= Written task =
Copy every line of the material below word for word, leaving nothing out.

Data items:
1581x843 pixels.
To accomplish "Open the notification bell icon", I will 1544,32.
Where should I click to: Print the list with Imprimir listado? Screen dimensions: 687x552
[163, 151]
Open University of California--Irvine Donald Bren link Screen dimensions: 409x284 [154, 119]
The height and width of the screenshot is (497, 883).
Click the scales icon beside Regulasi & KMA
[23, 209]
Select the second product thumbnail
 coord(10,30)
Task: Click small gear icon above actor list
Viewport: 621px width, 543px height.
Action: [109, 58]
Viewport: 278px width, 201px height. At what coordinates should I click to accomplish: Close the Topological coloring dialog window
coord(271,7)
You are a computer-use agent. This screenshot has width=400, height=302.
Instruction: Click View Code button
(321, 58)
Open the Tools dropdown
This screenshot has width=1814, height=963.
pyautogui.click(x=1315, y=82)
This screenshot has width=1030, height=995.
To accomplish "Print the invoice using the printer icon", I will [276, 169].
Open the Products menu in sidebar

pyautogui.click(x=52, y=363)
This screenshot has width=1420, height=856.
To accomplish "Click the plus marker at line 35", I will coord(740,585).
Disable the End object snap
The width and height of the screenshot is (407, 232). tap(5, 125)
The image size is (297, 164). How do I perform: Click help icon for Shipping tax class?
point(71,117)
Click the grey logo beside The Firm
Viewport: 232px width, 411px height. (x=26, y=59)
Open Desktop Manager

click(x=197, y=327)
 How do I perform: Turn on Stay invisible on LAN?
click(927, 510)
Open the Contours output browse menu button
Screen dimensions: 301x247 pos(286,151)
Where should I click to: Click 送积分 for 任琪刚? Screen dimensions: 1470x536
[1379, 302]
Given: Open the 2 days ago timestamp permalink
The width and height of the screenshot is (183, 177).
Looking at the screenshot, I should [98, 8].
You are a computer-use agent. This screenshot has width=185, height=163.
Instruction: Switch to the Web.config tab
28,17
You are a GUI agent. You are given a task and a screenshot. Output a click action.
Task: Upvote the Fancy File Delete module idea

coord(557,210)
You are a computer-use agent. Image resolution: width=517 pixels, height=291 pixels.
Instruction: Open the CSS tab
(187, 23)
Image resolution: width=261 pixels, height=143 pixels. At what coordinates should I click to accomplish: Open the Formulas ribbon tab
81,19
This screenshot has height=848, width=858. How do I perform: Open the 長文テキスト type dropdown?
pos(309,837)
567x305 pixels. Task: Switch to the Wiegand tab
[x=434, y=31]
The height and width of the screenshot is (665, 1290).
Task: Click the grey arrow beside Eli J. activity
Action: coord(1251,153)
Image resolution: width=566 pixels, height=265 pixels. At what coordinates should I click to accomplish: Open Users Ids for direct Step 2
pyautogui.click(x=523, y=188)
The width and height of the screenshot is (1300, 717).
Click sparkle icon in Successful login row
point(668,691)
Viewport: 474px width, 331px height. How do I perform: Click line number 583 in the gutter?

= Problem solution =
1581x843 pixels.
To accomplish "Open the notification bell icon", I will 1544,32.
Where should I click to: Print the list with Imprimir listado? Screen dimensions: 687x552
[163, 151]
Open University of California--Irvine Donald Bren link Screen dimensions: 409x284 [154, 119]
The height and width of the screenshot is (497, 883).
Click the scales icon beside Regulasi & KMA
[23, 209]
Select the second product thumbnail
 coord(10,30)
Task: Click small gear icon above actor list
Viewport: 621px width, 543px height.
Action: [109, 58]
Viewport: 278px width, 201px height. At what coordinates should I click to accomplish: Close the Topological coloring dialog window
coord(271,7)
You are a computer-use agent. This screenshot has width=400, height=302.
Instruction: Click View Code button
(321, 58)
Open the Tools dropdown
This screenshot has width=1814, height=963.
pyautogui.click(x=1315, y=82)
This screenshot has width=1030, height=995.
To accomplish "Print the invoice using the printer icon", I will [276, 169].
Open the Products menu in sidebar

pyautogui.click(x=52, y=363)
This screenshot has width=1420, height=856.
To accomplish "Click the plus marker at line 35", I will coord(740,585).
Disable the End object snap
The width and height of the screenshot is (407, 232). tap(5, 125)
The image size is (297, 164). How do I perform: Click help icon for Shipping tax class?
point(71,117)
Click the grey logo beside The Firm
Viewport: 232px width, 411px height. (x=26, y=59)
Open Desktop Manager

click(x=197, y=327)
 How do I perform: Turn on Stay invisible on LAN?
click(927, 510)
Open the Contours output browse menu button
Screen dimensions: 301x247 pos(286,151)
Where should I click to: Click 送积分 for 任琪刚? Screen dimensions: 1470x536
[1379, 302]
Given: Open the 2 days ago timestamp permalink
The width and height of the screenshot is (183, 177).
Looking at the screenshot, I should [98, 8].
You are a computer-use agent. This screenshot has width=185, height=163.
Instruction: Switch to the Web.config tab
28,17
You are a GUI agent. You are given a task and a screenshot. Output a click action.
Task: Upvote the Fancy File Delete module idea

coord(557,210)
You are a computer-use agent. Image resolution: width=517 pixels, height=291 pixels.
Instruction: Open the CSS tab
(187, 23)
Image resolution: width=261 pixels, height=143 pixels. At what coordinates should I click to accomplish: Open the Formulas ribbon tab
81,19
This screenshot has height=848, width=858. How do I perform: Open the 長文テキスト type dropdown?
pos(309,837)
567x305 pixels. Task: Switch to the Wiegand tab
[x=434, y=31]
The height and width of the screenshot is (665, 1290).
Task: Click the grey arrow beside Eli J. activity
Action: coord(1251,153)
Image resolution: width=566 pixels, height=265 pixels. At what coordinates should I click to accomplish: Open Users Ids for direct Step 2
pyautogui.click(x=523, y=188)
The width and height of the screenshot is (1300, 717).
Click sparkle icon in Successful login row
point(668,691)
Viewport: 474px width, 331px height. How do I perform: Click line number 583 in the gutter?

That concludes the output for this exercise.